>>

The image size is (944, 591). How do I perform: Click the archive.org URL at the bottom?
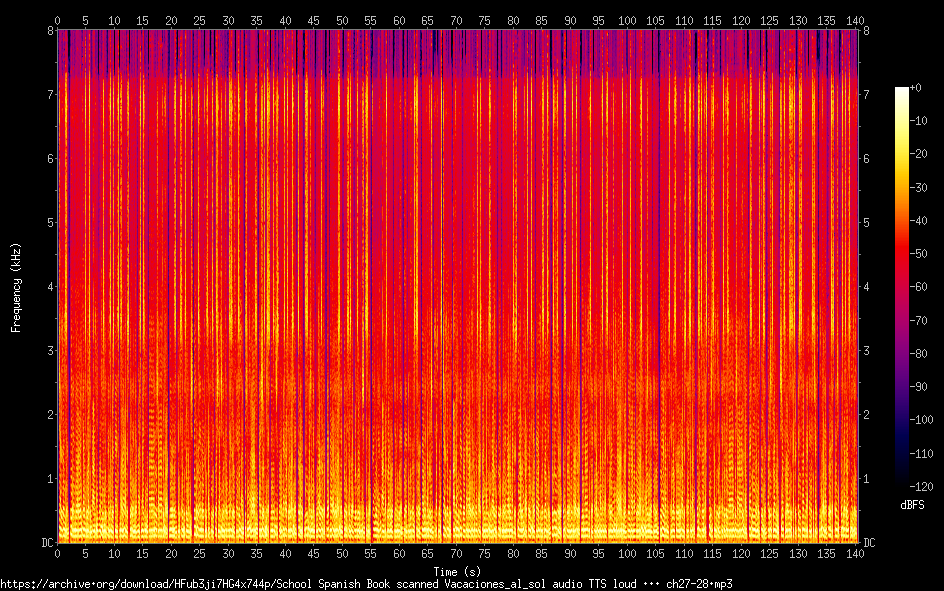point(366,583)
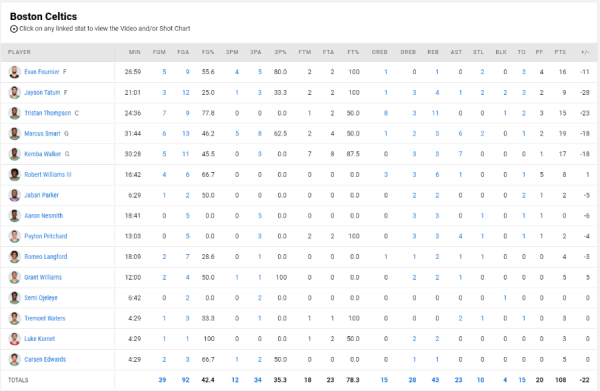Click Jabari Parker's player headshot
Image resolution: width=600 pixels, height=391 pixels.
pyautogui.click(x=15, y=195)
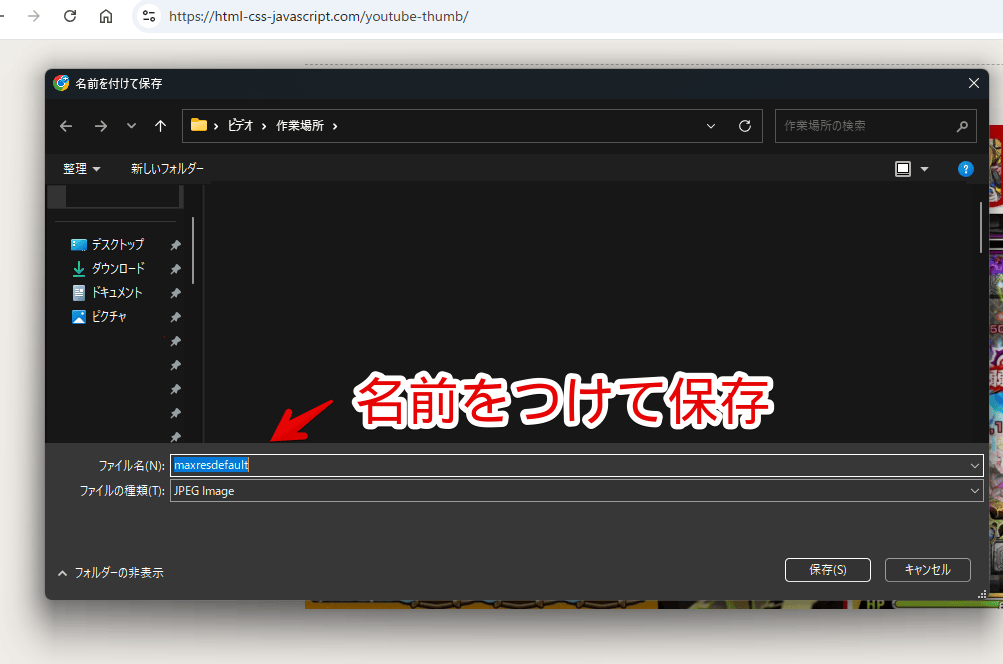Click the back arrow in save dialog
The height and width of the screenshot is (664, 1003).
(66, 126)
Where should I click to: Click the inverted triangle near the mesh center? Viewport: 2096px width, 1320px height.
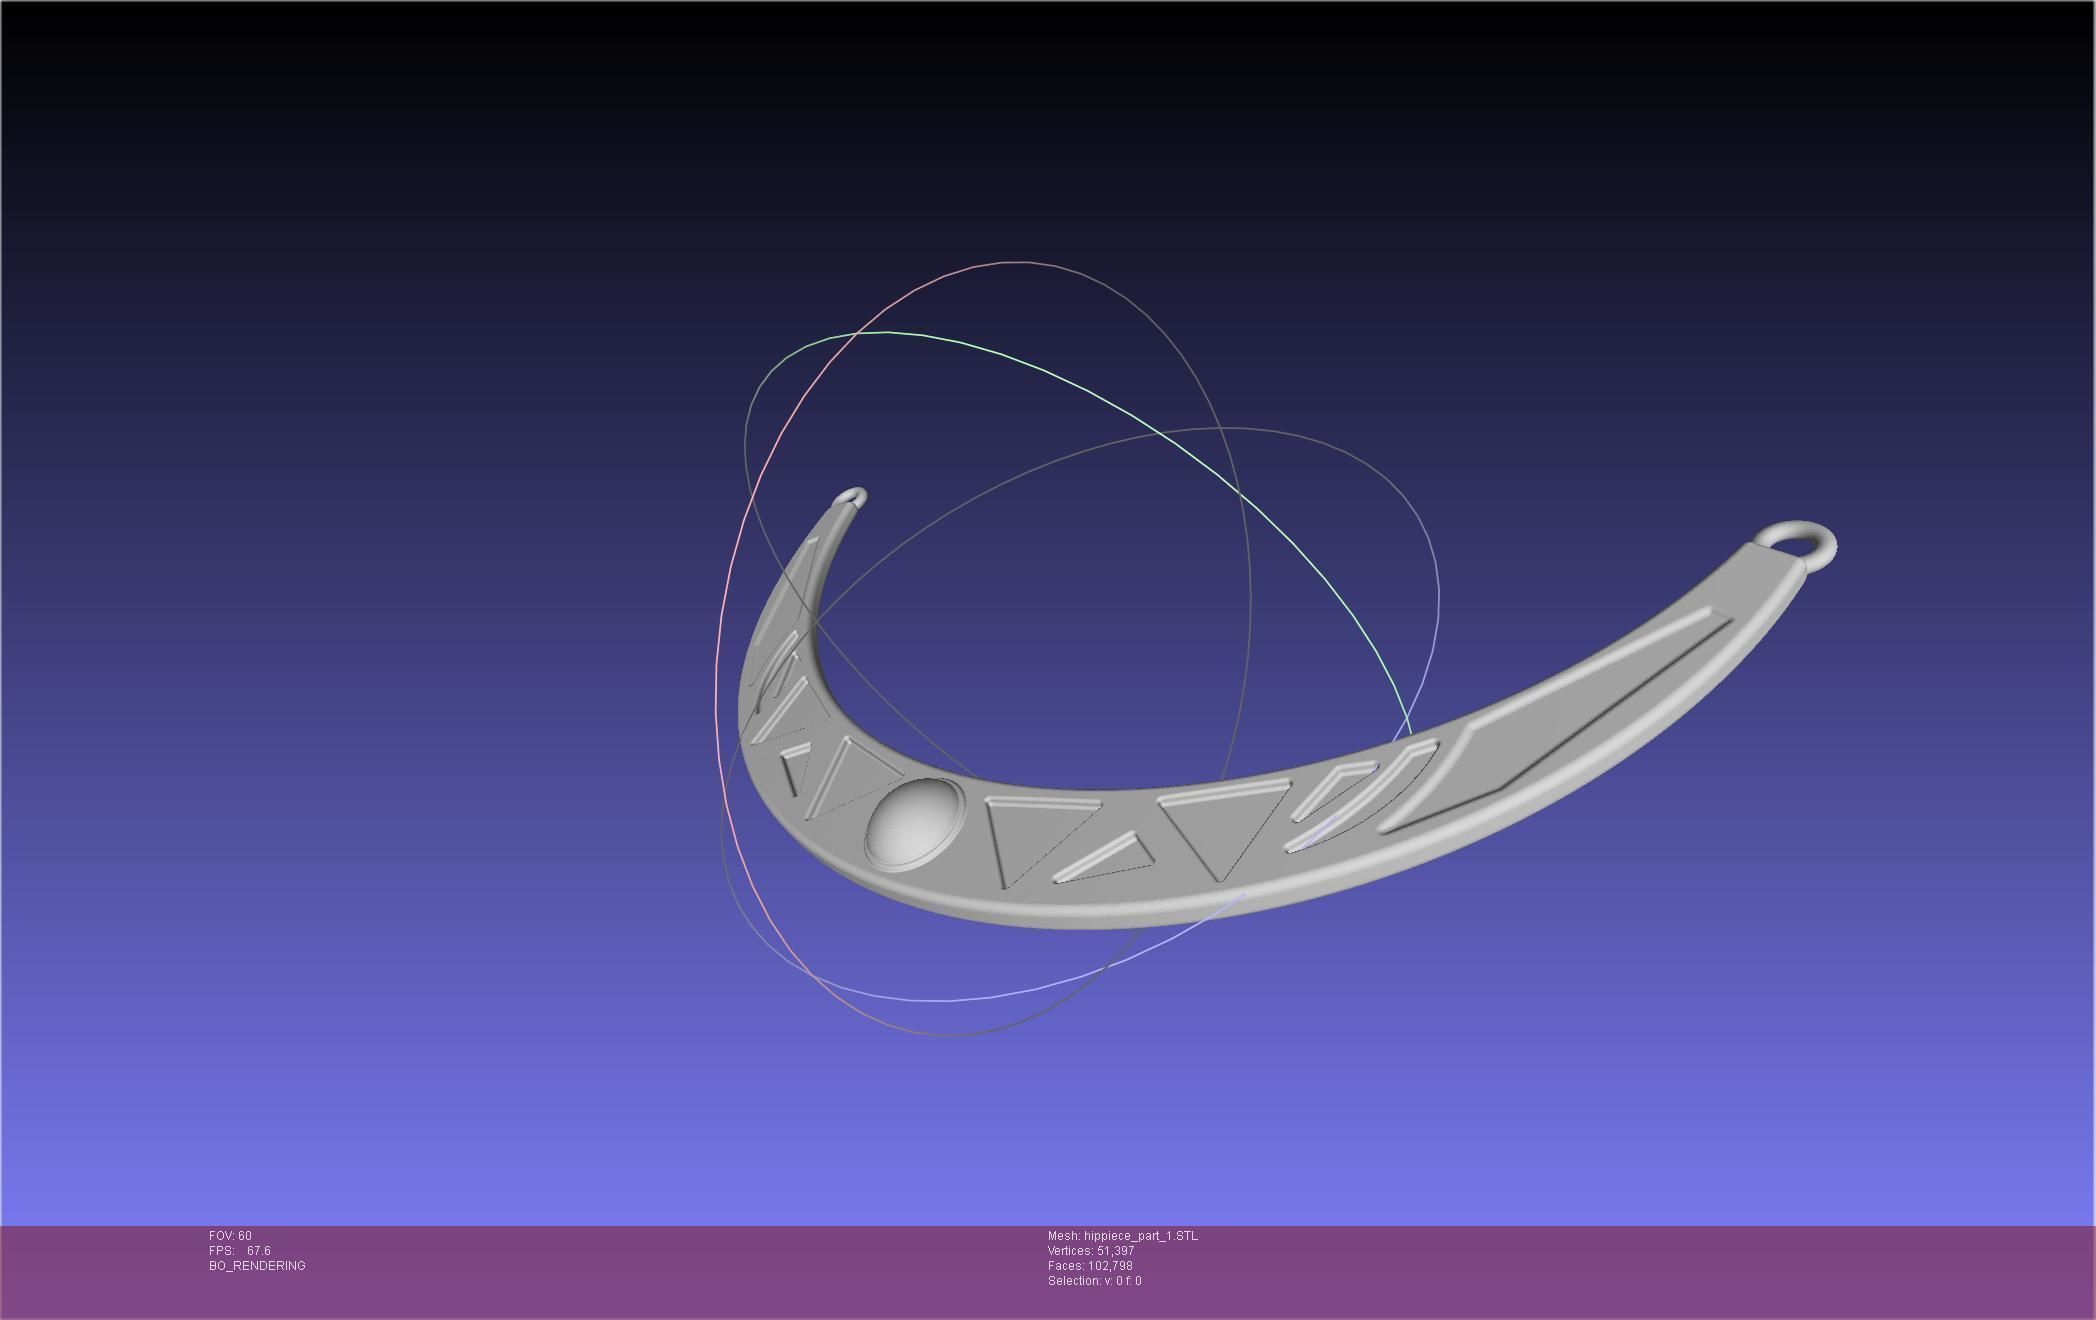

<<

- [Challenge] Could you write out every one of the rows above word for word, leaving the pictures out?

- [Task answer]
The image size is (944, 591). How do I perform: Click the archive.org URL at the bottom?
point(366,583)
Click Jabari Parker's player headshot
Image resolution: width=600 pixels, height=391 pixels.
pyautogui.click(x=15, y=195)
Click the back arrow in save dialog
The height and width of the screenshot is (664, 1003).
(66, 126)
Where should I click to: Click the inverted triangle near the mesh center? Viewport: 2096px width, 1320px height.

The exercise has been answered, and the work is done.